• _Data_:
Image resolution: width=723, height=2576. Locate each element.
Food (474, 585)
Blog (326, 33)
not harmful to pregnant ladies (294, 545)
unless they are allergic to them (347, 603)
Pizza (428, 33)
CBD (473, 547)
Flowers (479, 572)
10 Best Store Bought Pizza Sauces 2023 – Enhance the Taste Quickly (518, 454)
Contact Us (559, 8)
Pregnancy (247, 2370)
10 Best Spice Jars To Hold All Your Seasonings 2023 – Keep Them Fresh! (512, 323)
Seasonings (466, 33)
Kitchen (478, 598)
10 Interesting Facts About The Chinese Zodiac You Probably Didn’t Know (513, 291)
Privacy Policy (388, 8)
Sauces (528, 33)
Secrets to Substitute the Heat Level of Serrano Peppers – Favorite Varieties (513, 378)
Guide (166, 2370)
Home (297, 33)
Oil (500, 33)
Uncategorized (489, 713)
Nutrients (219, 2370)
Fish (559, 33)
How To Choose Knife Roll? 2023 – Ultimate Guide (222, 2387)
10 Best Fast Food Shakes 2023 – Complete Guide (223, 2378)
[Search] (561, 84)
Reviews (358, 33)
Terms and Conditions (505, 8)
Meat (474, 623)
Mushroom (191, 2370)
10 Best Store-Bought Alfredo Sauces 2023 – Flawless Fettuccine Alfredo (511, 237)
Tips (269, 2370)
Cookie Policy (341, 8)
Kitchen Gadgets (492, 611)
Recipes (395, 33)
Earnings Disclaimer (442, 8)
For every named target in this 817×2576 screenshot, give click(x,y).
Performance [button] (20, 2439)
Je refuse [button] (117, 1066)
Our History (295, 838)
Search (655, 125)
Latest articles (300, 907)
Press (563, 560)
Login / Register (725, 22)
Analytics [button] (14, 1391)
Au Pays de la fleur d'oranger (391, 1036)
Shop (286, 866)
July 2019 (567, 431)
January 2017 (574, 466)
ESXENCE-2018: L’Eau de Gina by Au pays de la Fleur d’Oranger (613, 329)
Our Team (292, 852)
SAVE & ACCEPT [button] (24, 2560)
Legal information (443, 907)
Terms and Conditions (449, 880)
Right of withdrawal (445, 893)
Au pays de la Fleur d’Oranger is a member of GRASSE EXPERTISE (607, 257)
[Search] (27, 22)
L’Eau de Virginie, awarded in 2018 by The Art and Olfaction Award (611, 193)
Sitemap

• _Your instructions_: Check each line of the listing above for the string "Best" and return those that contain it.

• _Output for this task_:
10 Best Store Bought Pizza Sauces 2023 – Enhance the Taste Quickly (518, 454)
10 Best Spice Jars To Hold All Your Seasonings 2023 – Keep Them Fresh! (512, 323)
10 Best Fast Food Shakes 2023 – Complete Guide (223, 2378)
10 Best Store-Bought Alfredo Sauces 2023 – Flawless Fettuccine Alfredo (511, 237)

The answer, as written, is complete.